CD45-dependent regulation of B cell receptor signaling in atherosclerosis

Abstract

Abstract Atherosclerosis is an inflammatory disease of the large and medium size arteries that is characterized by deposition of oxidized lipids within the vessel. While specific antigens are not well characterized, data show that the immune response is involved in atherogenesis. The role of B cells in atherosclerosis is B cell specific: FO B cells are proatherogenic, while B1 and MZ B cells serve as protective. B cell development, activation, and differentiation is dependent on B cell receptor signaling while important costimulatory molecules, like CD45, assist in the initial propagation of signal.
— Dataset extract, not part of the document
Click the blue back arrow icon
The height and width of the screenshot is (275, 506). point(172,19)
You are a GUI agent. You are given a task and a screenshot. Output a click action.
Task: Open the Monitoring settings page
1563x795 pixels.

To date, it is unknown how regulation of BCR signaling by CD45 impacts activation and functions of B cells in atherosclerosis. We took advantage of transgenic mice that express low levels of CD45 (CD45L/L) and examined the phenotype of CD45L/L B cells. We demonstrate that low expression of CD45 leads to attenuated BCR-induced B cell activation via the reduced Ca2+ flux and phosphorylation of ERK, BTK, and SYK kinase, while favoring MZ and B1 B cell differentiation in homeostatic conditions. To test the effects of B cells expressing low levels of CD45 in atherosclerosis, we performed adoptive transfer of CD45L/L or WT B cells into B cell-deficient atherosclerotic prone mice. After 23–28 wks of western diet feeding, the CD45L/L vs WT B cell recipients had reduced lesion formation accompanied by increased MZ B cells and decreased germinal center formation. This suggests that attenuation of BCR signaling through CD45 affects B cell subset differentiation and activation and highlight a potential role of BCR-related signaling in regulation of immunity in atherosclerosis.